Melaine, une jeune femme, pleine de curiosité, de désirs et de peurs, croyait que lorsqu'elle franchirait la frontière qui sépare nos mondes, quelque chose de magique se produirait, quelque chose comme un portail qui la mènerait dans une autre dimension, où tout serait permis et tout serait facile.
Mais il y avait quelque chose à propos de Melaine qui méritait peut-être un peu d'attention -- son nom est dérivé du grec " melas ", qui signifie " noir " ou " sombre " -- et c'était peut-être un signe, parce que généralement les donjons sont sombres et secrets et manquent de lumière, et j'ai dû faire face à cette obscurité.
Extrêmement polie et en même temps évasive, Melaine ne voulait pas s'ouvrir ou avait peur de le faire. Elle m'a dit qu'elle n'avait jamais fait confiance aux hommes, parce qu'un oncle l'avait maltraitée. Il l'avait forcée à lui sucer le pénis et lui avait même mangé le cul à plusieurs reprises. Au début, elle n'a pas aimé, mais ensuite elle s'est laissée dominer et a commencé à aimer les gifles sur le visage et le cul, les blagues sur le visage et la sodomie du soir. La chose est compliquée car c'est lui qui a perdu sa virginité, quelque chose de douloureux et sans plaisir.
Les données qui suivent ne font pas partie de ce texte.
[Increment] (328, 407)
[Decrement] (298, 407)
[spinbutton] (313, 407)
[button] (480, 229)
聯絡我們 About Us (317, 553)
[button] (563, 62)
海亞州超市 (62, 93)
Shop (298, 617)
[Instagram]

Pour éclairer l'obscurité, il faut beaucoup de patience, car nos pensées souffrent de ce qu'on appelle "l'effet oignon". Il y a plusieurs couches qui forment et cachent le noyau, il faut explorer chaque couche, chaque morceau. Il fallait enlever plus que le corps, pour qu'elle ait la sécurité et sache si elle voulait vraiment émigrer dans ce pays où toute folie et tous les fétiches sont les bienvenus et acceptés.
En enlevant ses vêtements, elle a révélé plusieurs tatouages et piercings. La fille était une véritable peinture murale, une œuvre d'art vivante. Ses beaux seins pointus, une petite bouche rasée avec une petite moustache nazie et une peau blanche comme de la porcelaine. Je n'ai pas demandé la permission, je n'ai pas parlé d'un mot de sécurité ou d'un contrat. En tant que propriétaire légitime, j'ai envahi, en mettant un collier avec un cintre dessus et en la forçant à se tenir debout à quatre pattes. Avec un fouet, je l'ai battu violemment, laissant son cul plein de bleus. "Je veux être une chienne, donc la meilleure chienne", ai-je crié.
Melaine pleurait, gémissait, se tordait de douleur, mais sa bite jaillit à travers ses jambes. Tenant fermement le bourreau, je lui suçais la bite, son cul, la menant à une moquerie intense, suivie d'un évanouissement. Je l'ai réveillée en frappant la bite dans la bite fort et en frappant son visage de chien. Encore une fois, elle s'est moquée et je lui ai dit de me sucer et de laisser ma bite propre en buvant tout le lait.
Combattre le feu avec le feu est une technique utilisée dans la lutte contre les incendies, en particulier les feux de forêt. L'idée est de créer un feu contrôlé pour brûler la végétation qui alimenterait le plus grand feu, en éliminant essentiellement le carburant dont le feu principal a besoin pour se propager. Cela crée une ligne de contrôle qui peut aider à contenir le feu. Dans ce cas, j'ai utilisé cette technique, j'ai combattu l'obscurité avec l'obscurité. Alors j'ai brisé toutes les couches de l'oignon. Melaine m'a dit que ce n'était pas en fait son oncle qui l'avait forcée, c'était elle qui l'avait séduit parce qu'elle était sûre qu'elle était née pour être une pute.
Même dans une société surveillée et fatiguée, beaucoup portent des masques pour cacher qui ils sont vraiment. Mais toujours derrière les masques, il y a la vérité. Le monde du BDSM est toujours une île de liberté, du moins pour l'instant. L'expérience avec Melaine m'a fait repenser mes méthodes, maintenant je suis un vrai sans-terre. Quiconque me cherche en voulant être celui-là ne le découvrira pas de la pire façon possible.